Modelling “Triple Contingency”[1]

 

In S. Ó. Tuama (Ed.), Critical Turns in Critical Theory (pp. 165-167).

London/New York: I.B. Tauris Academic Studies.

 

Loet Leydesdorff

Amsterdam School of Communications Research (ASCoR)

 

 

In a previous communication, I specified the mechanism of double contingency in terms of anticipatory systems as follows:

 

x(t) = a (1 - x(t+1)) (1 - x(t+1))

 

The next state of the system is determined by the selective operation of expectations upon each other in a dyadic interaction.

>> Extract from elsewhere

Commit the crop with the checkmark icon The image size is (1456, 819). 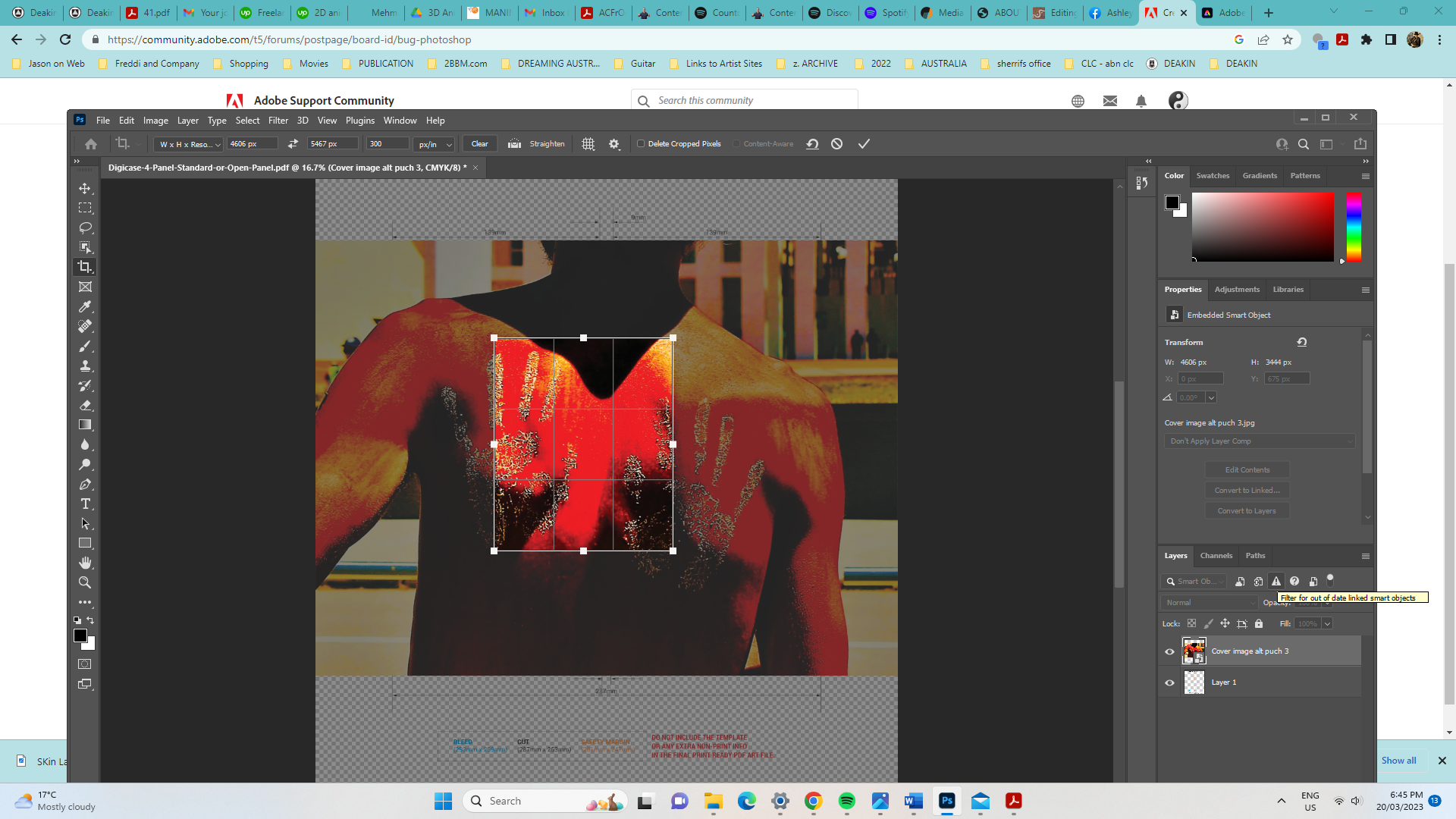point(864,143)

The simulations are robust and show that the system can move erratically from the one to the other side.[2] 

 

In Chapter 3 of Soziale Systeme, Luhmann[3] discussed ‘double contingency’ as central to the emergence of social systems. Borrowing the concept from Parsons, he provides it with a completely new solution. In my opinion, the simulations in terms of expectations accord with this solution. Paul Hartzog[4] sent me a short piece in which he explains Luhmann’s solution in English. It made me aware that Luhmann moves fast in this chapter from ‘double contingency’ towards the emergence of social systems without a specification of the mechanism. (In footnote 12, p. 157, Luhmann warns against Von Foerster’s too fast movement.) According to Luhmann, the social system would ‘emerge’ from double contingency (in the singular!).

 

I guess that a double contingency can go on forever when no third party comes into play. Piet Strydom[5] used the term ‘triple contingency’ for explaining the emergence of a modern communication society in the 16th and 17th century. The third party becomes abstracted as a public. In principle, one could model a triple contingency analogously, using:

 

x(t) = a (1 - x(t+1)) (1 - x(t+1))  (1 - x(t+1))

 

This leads to a cubic equation of x(t+1) as a function of x(t). Cubic equations have analytical solutions.[6]  The solutions may imply i = sqrt(-1), and thus be in the complex domain.

 

For all values of the bifurcation parameter a the system is highly unstable and quickly degenerates into a complex one. One interpretation would be that triple interactions provide a short-term window for organization (decision-making) to step into the system. The relation between interaction and organization would then be conditional for the emergence of the social system.

 

A formulation for organization could be:

 

x(t) = a (1 - x(t)) (1 - x(t+1))  (1 - x(t+1))

 

x(t)/(1 - x(t) = a (1 - x(t+1))(1 - x(t + 1))

 

By replacing [x(t) / (1 - x(t))] with y, the solution is similar to the one for double contingency, but mutatis mutandis:

 

x(t+1) = 1 ± sqrt(x(t)/ (a * (1 - x(t)))

 

This formula is in the simulation as stable as double contingency for values of a ≥ 8, but I don't yet have an analytic solution for this. For lower values of a, the system vanishes. Using an internal degree of freedom, the system might be able to change its value of a endogenously and thus alternate between double contingency and its disappearance.

 

In summary, in the case of a triple contingency, the system can show the behaviour of a window for organization to step in by using three incursive terms (based on expectations), or bring a double contingency to an end by bringing a historical contingency (modelled as a recursive term) into play. Using the internal degree of freedom for changing the value of a, the social system would also be able to generate double contingencies (interactions) endogenously.

 

From entropy statistics, we know that a system with three dynamics can generate a negative entropy in the mutual information among the three (sub)dynamics. (I use this as an indicator of self-organization in other studies.) However, there is still a missing link between the above reasoning and the emergence of a social system as a possibility because the complex system is not yet generated. I suppose that I have to bring the social distribution into play and not write x(t), but Σ_ix_i(t).